→ **WORKING DATA**:

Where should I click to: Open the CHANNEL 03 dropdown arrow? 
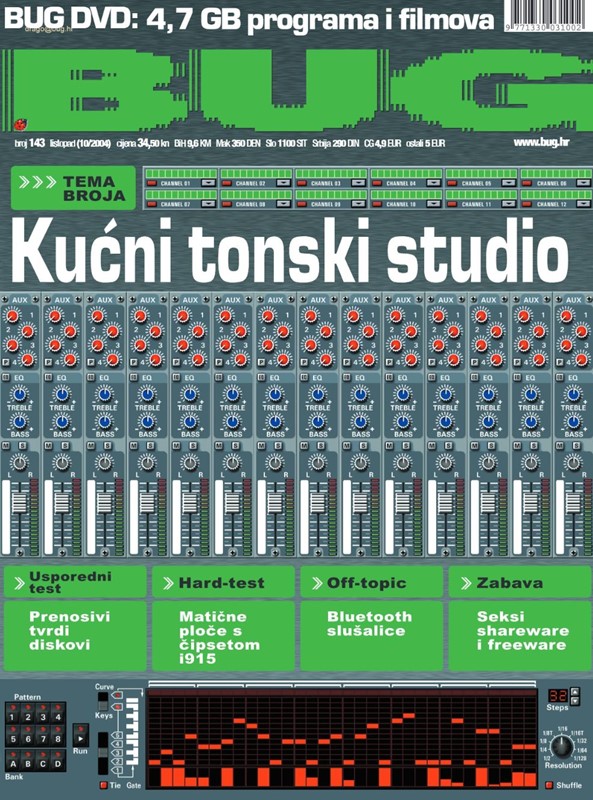pyautogui.click(x=358, y=183)
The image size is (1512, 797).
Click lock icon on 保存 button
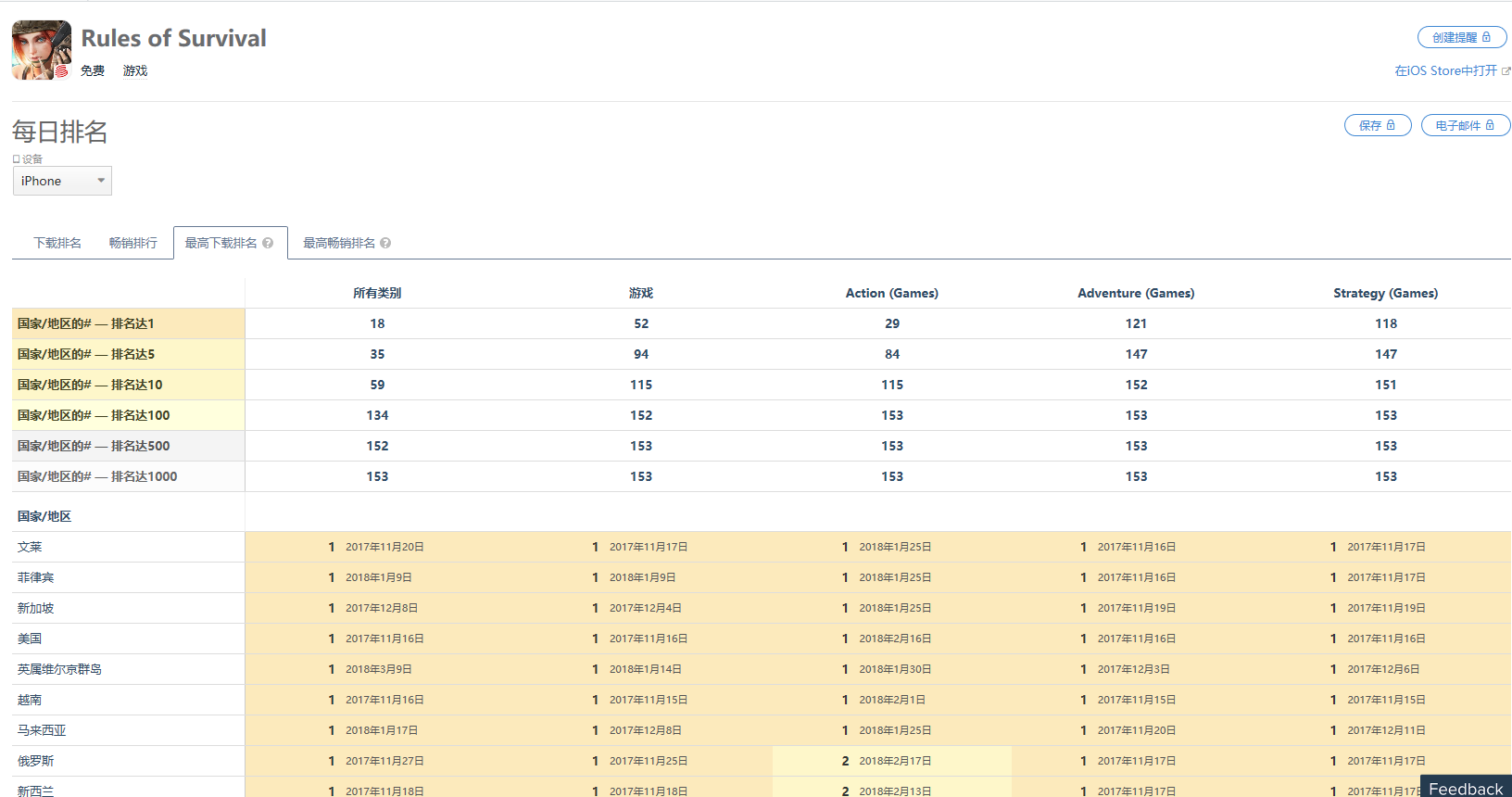pos(1391,125)
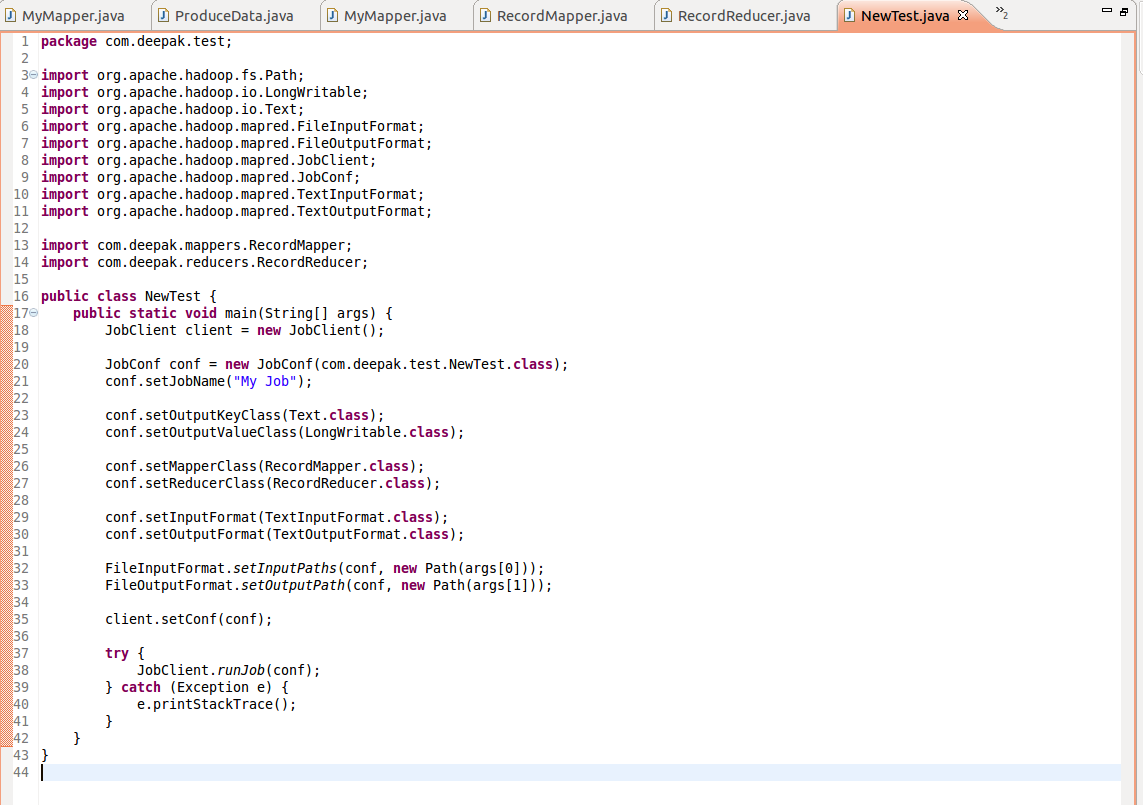Viewport: 1143px width, 805px height.
Task: Click line number 37 in the ruler
Action: 20,653

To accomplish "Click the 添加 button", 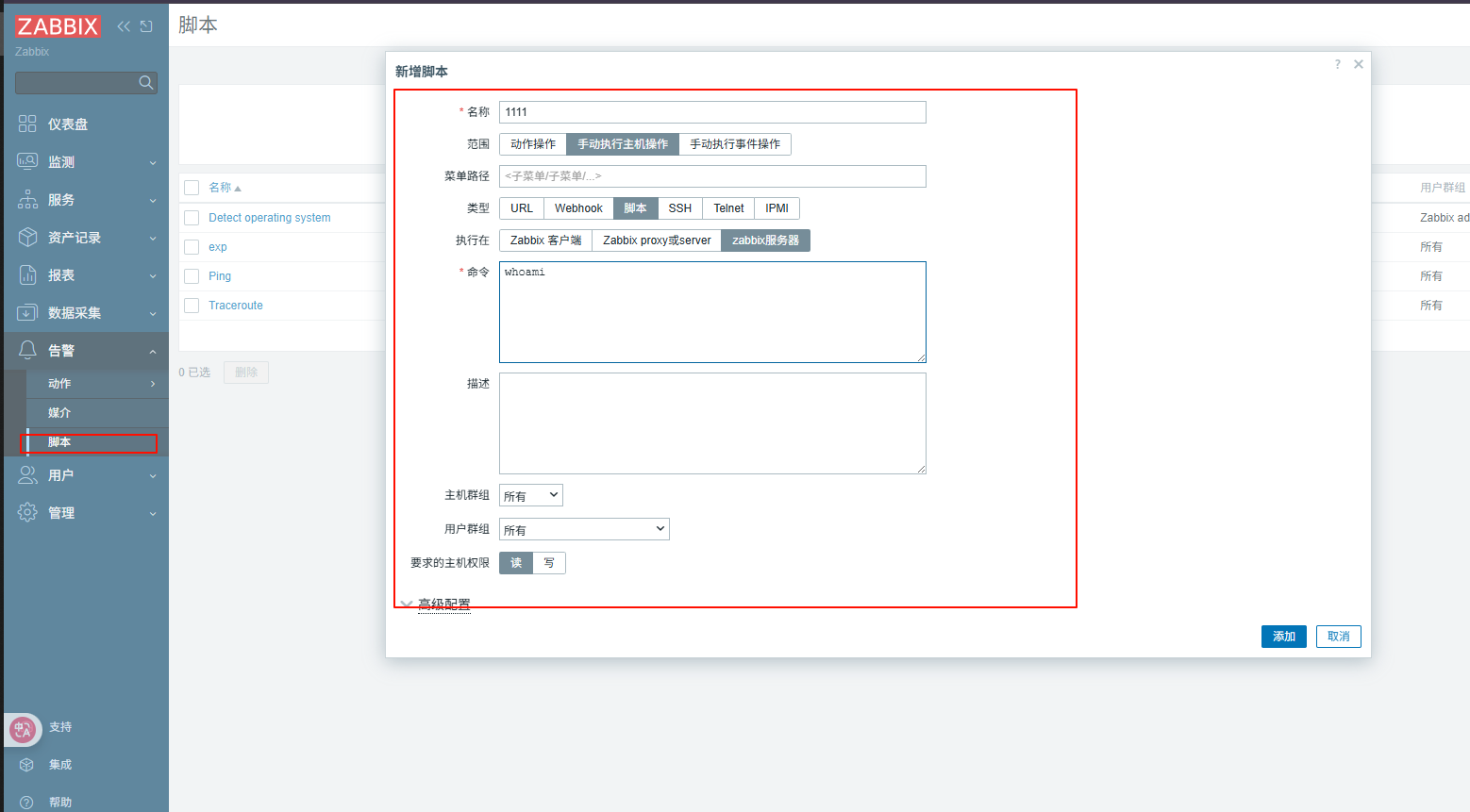I will pos(1283,637).
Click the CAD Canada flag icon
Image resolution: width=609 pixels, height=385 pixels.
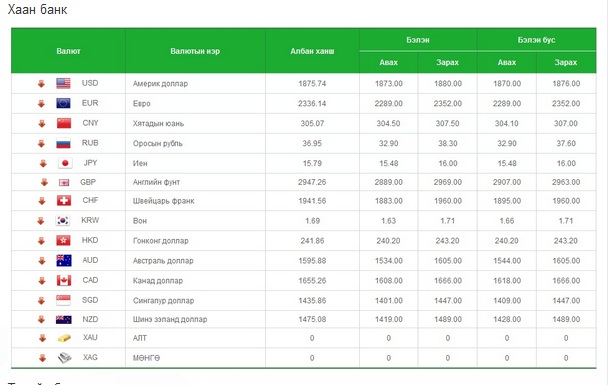[x=64, y=280]
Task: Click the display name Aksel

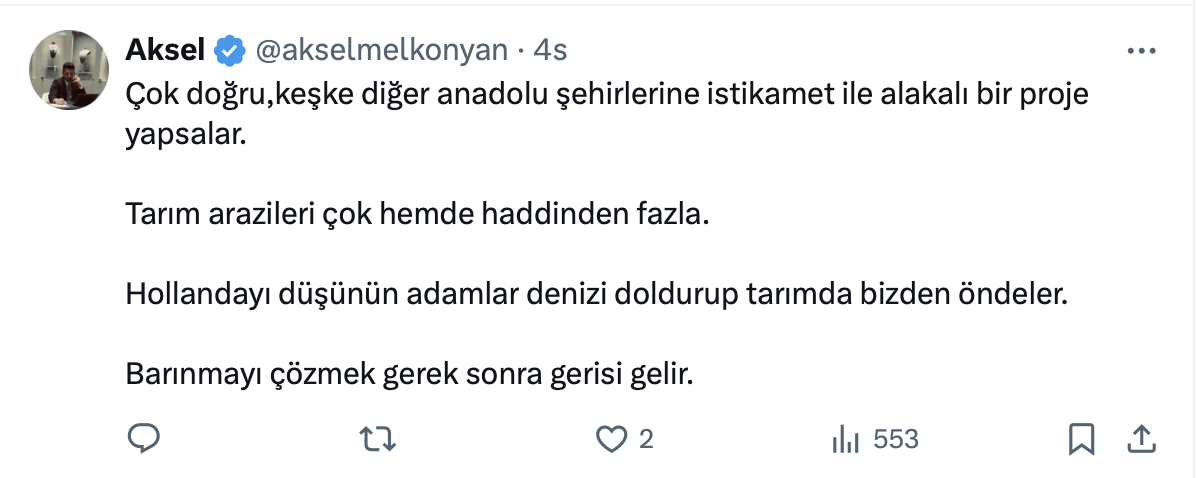Action: coord(166,48)
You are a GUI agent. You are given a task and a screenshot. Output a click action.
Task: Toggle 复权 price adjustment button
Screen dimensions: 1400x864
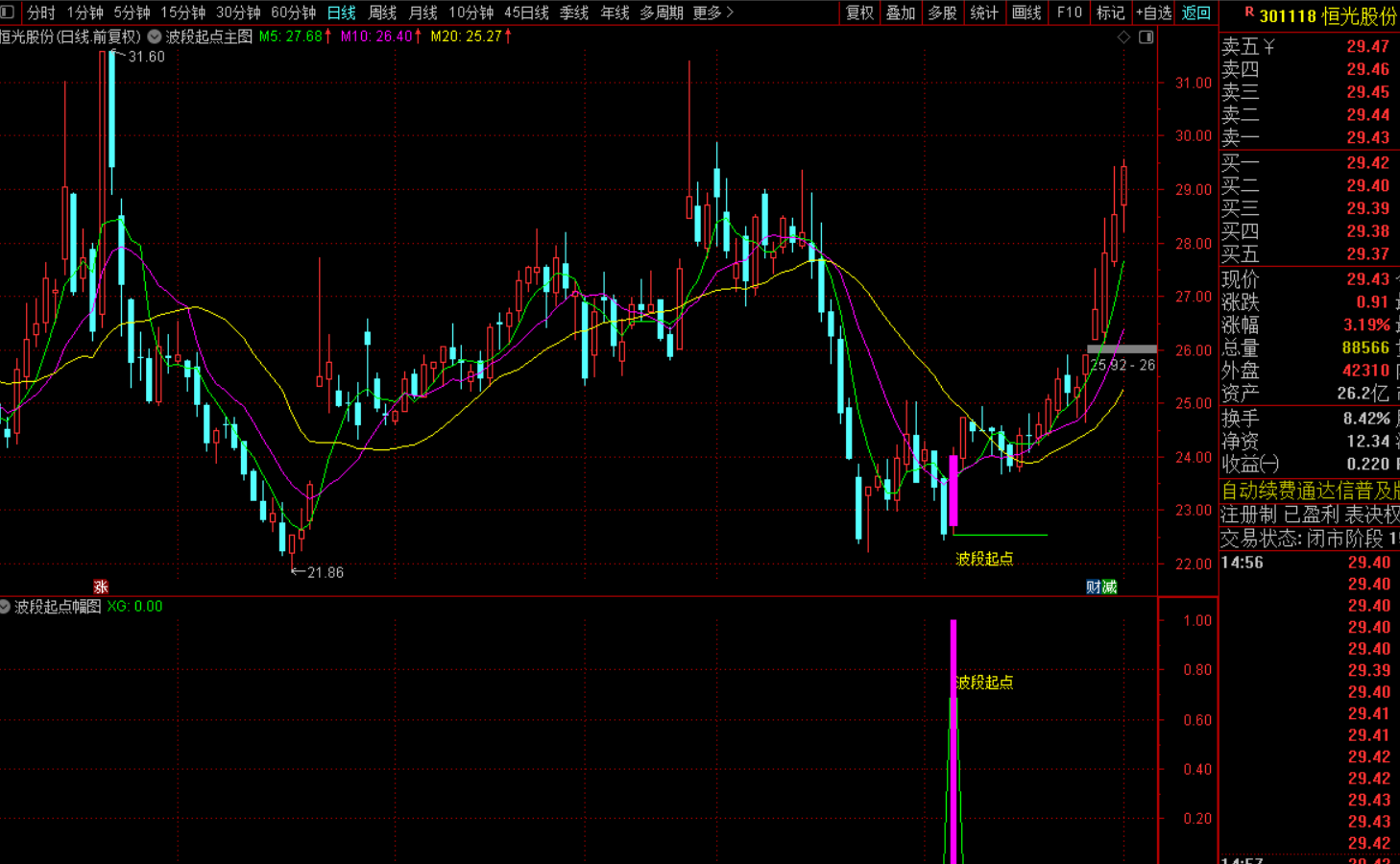pyautogui.click(x=859, y=12)
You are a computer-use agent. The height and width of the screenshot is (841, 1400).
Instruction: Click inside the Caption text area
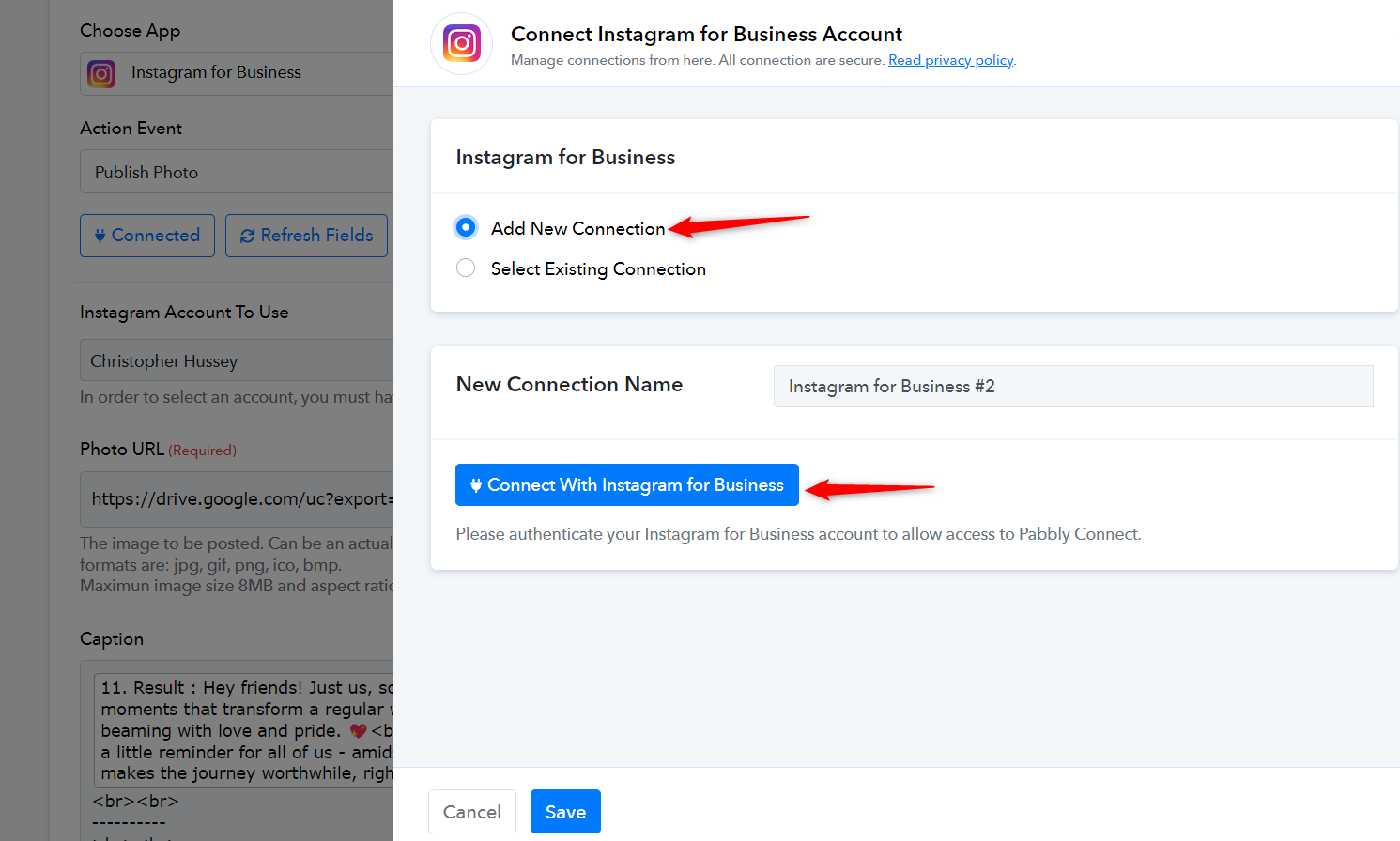pyautogui.click(x=244, y=729)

→ **EXERCISE AIM**: What is needed is an exact restatement of every line from the one containing "You are a GUI" through the last line of the records, pictures left out.

→ **ANSWER**:
You are a GUI agent. You are given a task and a screenshot. Output a click action.
Task: Toggle 复权 price adjustment button
Screen dimensions: 1400x864
pyautogui.click(x=859, y=12)
You are a computer-use agent. The height and width of the screenshot is (841, 1400).
Instruction: Click inside the Caption text area
pyautogui.click(x=244, y=729)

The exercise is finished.